The most frequent signs of the disease were at the same time evaluated by patients as the most intensive. During the quiescent period, fatigue occurs in almost 72% of patients and pain occurs in half of patients (49%). Regardless pain frequency, the intensity is either significant (42%) or mild (50%); only 8% of patients do not feel pain during the quiescent period.

At the time of data collection, 16% of all patients experienced deterioration, 66% were found to have stabilized SLE symptoms, and only 18% did not present with any disease symptoms. Most of the patients consider the overall impact of SLE on the quality of life as either restrictive (57%) or very restrictive (21%). The most influenced areas include career (68%) and social activities (63%), and almost one third of patients indicate problems within their family and partnership, 30% of patients indicate limitation in “having a child or having more children”.
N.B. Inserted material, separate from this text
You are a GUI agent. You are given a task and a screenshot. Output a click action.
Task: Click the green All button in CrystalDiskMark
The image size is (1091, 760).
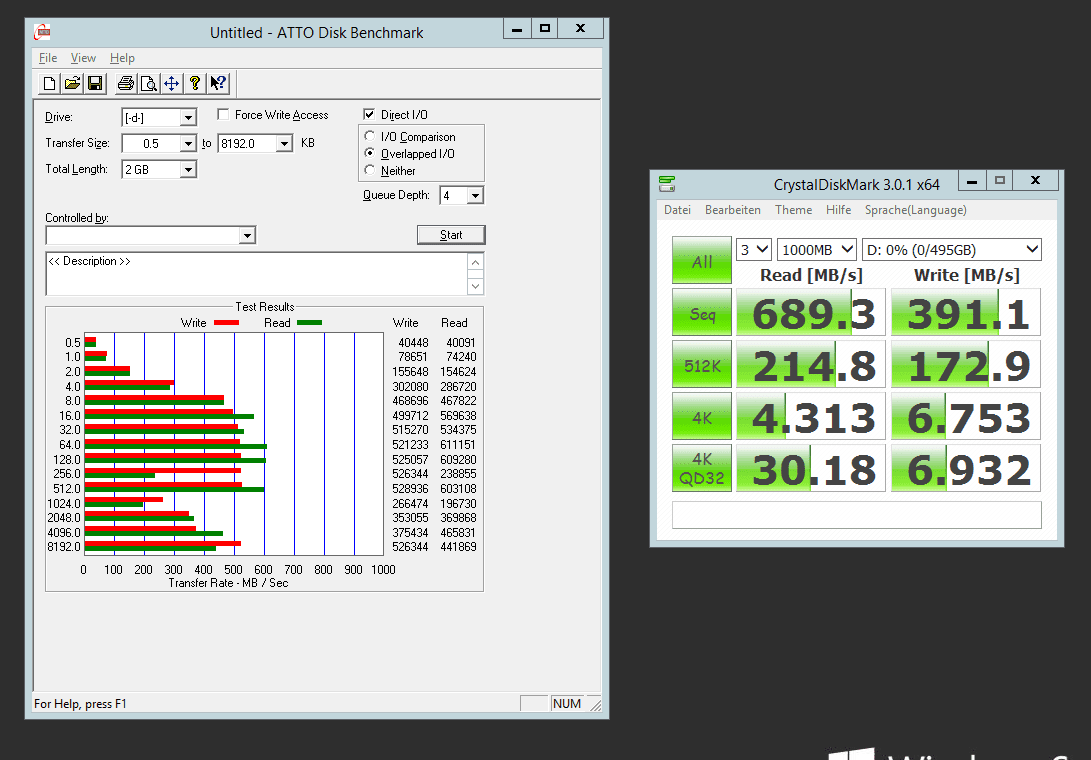[702, 261]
The most influenced activities of daily living included staying in the sun (during the summer season) and more stressful activities or sport, including a significant proportion of patients who cannot carry out these activities at all (Figure 3).

Figure 3: Limitations in daily activities.

The fact that limitations in all monitored activities are present in more than 50% of patients is a serious issue.

Treatment-related adverse events have negative impact on the quality of life in almost 70% of patients, with most of them experiencing several adverse events at a time.

The survey shows that lupus negatively affects aspects of patient´s life. More than half of the patients regard the overall impact of SLE as restrictive or very restrictive. Over half of patients are registered disabled. Our results are similar with the LUMINA study. Analysis of 273 patients with early SLE employed at enrolment, 19% were unable to work because of disability after a 5-year follow-up [3]. Yelin, et al. reported a steadily increasing proportion of SLE patients who stopped working with increasing period of follow-up, from 15% at 5 years to 63% at 20 years duration [4]. The disease gives rise to a wide range of clinical manifestations including the quiescent period that most often involve fatigue, reduced physical activity, and mild or severe pain. The symptoms as fatigue, pain, and musculoskeletal distress were most frequently reported also in another studies [5]. Patients suffer from multiple symptoms concurrently and even the least frequent symptoms such as depression or memory disturbance occur in more than 50% of patients in the period of quiescence. Relationship between glucocorticoid dose and depression was observed also in study of Choi and co-authors [6].

The disease affects many aspects of patient’s life [7]. Of life situations, patients perceive disturbance in the area of job performance, career building, and social activities. The disease affects the area of human relationships, partnership and family life. Problems within family and partnership were recorded in approximately one third of patients.

The most influenced ordinary activities included staying in the sun and more strenuous activities or sport, including a significant proportion of patients who cannot carry out these activities at all. Limitations in all monitored activities are present in more than half of patients. Finally, we can conclude that SLE has a significant impact on the quality of life of patients and hinders them from leading everyday life at the level comparable to healthy population.